**EXERCISE PROMPT**
Give back every line of the material below that has the string "computer".

========================================

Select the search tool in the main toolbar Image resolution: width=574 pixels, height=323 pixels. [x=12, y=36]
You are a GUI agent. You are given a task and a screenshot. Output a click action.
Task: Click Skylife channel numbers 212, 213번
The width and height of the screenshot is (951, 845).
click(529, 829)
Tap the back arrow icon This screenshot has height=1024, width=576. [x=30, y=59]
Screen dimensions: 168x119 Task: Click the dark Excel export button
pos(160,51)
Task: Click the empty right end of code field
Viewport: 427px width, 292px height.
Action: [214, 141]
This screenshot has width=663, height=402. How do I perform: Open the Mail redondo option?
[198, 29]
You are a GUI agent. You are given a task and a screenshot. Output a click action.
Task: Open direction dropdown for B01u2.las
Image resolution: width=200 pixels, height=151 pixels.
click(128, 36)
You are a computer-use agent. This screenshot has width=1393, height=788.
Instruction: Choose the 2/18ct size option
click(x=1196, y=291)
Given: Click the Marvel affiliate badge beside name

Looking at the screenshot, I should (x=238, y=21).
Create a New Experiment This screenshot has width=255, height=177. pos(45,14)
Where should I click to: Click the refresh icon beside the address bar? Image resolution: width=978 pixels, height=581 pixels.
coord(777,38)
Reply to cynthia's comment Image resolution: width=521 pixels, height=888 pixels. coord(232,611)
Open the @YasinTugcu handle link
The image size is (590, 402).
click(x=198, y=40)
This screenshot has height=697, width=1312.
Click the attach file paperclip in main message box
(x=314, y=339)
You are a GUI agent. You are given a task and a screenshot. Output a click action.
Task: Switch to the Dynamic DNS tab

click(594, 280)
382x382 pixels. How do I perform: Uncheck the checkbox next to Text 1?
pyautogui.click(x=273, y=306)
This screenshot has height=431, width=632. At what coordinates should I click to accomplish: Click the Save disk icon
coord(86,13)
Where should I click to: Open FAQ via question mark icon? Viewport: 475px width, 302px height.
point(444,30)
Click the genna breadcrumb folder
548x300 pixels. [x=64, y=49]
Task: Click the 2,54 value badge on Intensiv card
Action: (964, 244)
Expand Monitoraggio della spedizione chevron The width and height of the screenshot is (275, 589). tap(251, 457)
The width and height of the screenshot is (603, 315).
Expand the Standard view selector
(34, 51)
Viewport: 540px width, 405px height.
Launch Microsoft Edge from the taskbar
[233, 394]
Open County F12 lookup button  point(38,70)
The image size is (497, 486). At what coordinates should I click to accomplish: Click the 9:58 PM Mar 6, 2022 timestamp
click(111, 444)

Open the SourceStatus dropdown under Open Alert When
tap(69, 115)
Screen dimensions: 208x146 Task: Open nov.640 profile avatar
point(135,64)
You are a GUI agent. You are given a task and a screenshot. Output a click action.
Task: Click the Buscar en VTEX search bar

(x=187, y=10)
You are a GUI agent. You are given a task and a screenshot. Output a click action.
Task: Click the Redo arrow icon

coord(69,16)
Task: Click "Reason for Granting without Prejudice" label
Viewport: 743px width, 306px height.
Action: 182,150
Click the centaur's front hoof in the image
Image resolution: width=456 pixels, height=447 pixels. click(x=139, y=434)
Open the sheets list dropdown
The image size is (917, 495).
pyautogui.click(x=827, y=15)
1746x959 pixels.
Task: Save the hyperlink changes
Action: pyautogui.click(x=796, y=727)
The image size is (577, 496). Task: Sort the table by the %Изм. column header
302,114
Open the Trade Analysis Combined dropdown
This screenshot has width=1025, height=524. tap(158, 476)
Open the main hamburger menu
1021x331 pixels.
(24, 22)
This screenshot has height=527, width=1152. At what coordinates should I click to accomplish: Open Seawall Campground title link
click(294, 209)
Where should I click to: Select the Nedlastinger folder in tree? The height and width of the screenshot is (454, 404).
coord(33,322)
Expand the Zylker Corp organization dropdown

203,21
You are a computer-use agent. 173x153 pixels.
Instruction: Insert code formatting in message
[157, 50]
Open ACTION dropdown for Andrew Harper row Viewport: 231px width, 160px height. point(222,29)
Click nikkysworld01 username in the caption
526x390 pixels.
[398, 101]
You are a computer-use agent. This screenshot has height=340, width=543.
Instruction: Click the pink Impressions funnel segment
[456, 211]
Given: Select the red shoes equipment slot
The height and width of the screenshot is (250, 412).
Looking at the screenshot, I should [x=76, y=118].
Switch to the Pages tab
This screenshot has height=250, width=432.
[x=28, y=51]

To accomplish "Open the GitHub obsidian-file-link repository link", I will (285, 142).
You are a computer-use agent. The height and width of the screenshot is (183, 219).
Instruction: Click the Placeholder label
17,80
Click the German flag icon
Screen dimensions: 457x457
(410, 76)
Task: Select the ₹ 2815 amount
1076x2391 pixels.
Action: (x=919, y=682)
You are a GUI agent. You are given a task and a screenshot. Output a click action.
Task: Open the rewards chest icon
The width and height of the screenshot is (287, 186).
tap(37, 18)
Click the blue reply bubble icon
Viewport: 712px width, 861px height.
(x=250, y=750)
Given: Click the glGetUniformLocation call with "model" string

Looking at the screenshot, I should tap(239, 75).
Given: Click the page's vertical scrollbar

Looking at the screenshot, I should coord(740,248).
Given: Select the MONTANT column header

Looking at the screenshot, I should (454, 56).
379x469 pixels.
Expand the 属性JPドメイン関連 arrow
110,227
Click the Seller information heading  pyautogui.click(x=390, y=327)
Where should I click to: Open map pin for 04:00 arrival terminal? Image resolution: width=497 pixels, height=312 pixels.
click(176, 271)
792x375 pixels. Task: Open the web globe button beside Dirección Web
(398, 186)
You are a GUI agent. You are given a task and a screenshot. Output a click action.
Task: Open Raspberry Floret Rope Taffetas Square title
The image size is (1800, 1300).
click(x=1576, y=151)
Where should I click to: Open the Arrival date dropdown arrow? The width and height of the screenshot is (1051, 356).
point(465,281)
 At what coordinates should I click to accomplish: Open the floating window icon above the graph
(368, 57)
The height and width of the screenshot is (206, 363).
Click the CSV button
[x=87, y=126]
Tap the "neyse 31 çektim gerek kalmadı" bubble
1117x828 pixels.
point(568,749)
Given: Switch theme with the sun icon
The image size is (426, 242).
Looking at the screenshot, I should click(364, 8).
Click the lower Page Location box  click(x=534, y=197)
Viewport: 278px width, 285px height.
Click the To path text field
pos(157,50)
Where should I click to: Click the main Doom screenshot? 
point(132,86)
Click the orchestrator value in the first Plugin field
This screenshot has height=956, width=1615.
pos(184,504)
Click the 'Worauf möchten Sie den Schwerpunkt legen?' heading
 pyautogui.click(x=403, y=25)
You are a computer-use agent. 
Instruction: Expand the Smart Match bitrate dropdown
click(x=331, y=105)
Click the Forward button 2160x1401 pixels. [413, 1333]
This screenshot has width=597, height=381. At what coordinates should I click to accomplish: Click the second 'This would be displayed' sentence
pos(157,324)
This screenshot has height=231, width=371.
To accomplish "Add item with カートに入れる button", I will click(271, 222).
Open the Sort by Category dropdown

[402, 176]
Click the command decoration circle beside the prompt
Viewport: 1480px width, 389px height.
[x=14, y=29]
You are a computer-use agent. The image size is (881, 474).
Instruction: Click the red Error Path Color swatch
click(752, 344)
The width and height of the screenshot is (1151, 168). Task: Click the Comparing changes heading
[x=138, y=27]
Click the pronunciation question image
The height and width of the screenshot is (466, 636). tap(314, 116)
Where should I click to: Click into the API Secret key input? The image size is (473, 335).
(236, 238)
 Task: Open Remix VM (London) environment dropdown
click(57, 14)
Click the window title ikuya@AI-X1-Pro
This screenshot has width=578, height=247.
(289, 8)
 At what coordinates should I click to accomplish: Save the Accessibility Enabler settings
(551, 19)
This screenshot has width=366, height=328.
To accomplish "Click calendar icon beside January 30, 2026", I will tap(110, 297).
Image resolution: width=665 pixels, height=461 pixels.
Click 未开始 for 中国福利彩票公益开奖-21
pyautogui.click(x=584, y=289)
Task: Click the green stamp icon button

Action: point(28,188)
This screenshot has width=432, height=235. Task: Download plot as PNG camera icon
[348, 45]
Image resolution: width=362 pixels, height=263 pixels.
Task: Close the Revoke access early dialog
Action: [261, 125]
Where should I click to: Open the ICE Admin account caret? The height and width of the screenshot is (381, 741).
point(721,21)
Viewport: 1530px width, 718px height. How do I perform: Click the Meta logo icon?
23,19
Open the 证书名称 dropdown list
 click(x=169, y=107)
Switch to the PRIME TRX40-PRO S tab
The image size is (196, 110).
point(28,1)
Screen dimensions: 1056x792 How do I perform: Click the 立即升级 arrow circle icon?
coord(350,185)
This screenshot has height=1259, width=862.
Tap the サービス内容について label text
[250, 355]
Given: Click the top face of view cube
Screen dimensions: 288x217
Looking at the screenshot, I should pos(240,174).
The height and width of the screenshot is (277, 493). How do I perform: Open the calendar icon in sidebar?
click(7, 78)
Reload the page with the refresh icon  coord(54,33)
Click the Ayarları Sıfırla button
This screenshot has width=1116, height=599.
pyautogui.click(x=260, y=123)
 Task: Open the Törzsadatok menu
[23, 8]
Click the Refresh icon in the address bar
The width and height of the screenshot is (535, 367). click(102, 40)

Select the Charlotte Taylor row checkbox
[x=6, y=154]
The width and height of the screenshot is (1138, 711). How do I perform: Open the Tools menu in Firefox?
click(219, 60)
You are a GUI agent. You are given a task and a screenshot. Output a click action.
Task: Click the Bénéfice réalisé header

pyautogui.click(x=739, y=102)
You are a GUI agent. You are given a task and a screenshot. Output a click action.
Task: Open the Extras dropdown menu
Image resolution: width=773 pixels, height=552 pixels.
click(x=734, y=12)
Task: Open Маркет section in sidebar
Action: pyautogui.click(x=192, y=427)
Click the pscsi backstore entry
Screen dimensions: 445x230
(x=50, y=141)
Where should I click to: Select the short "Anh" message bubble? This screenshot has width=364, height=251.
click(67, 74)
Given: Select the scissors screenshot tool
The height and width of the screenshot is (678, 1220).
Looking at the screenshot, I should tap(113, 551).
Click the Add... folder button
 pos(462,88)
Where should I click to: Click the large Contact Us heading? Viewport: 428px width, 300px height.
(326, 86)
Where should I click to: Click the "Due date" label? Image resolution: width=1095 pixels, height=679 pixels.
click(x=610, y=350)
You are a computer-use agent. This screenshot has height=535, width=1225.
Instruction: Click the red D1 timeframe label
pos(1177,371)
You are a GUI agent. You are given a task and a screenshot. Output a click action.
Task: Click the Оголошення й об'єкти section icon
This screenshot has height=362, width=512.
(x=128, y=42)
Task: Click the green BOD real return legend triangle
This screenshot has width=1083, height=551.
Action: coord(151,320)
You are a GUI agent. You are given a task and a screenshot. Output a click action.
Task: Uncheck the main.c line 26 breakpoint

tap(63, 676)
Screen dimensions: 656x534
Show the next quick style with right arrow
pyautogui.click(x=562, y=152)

========================================

**RESULT OF THE EXERCISE**
You are a computer-use agent. This screenshot has width=1393, height=788.
You are a computer-use agent. 173x153 pixels.
You are a computer-use agent. This screenshot has height=340, width=543.
You are a computer-use agent. The height and width of the screenshot is (183, 219).
You are a computer-use agent. 
You are a computer-use agent. The image size is (881, 474).
You are a computer-use agent. This screenshot has height=535, width=1225.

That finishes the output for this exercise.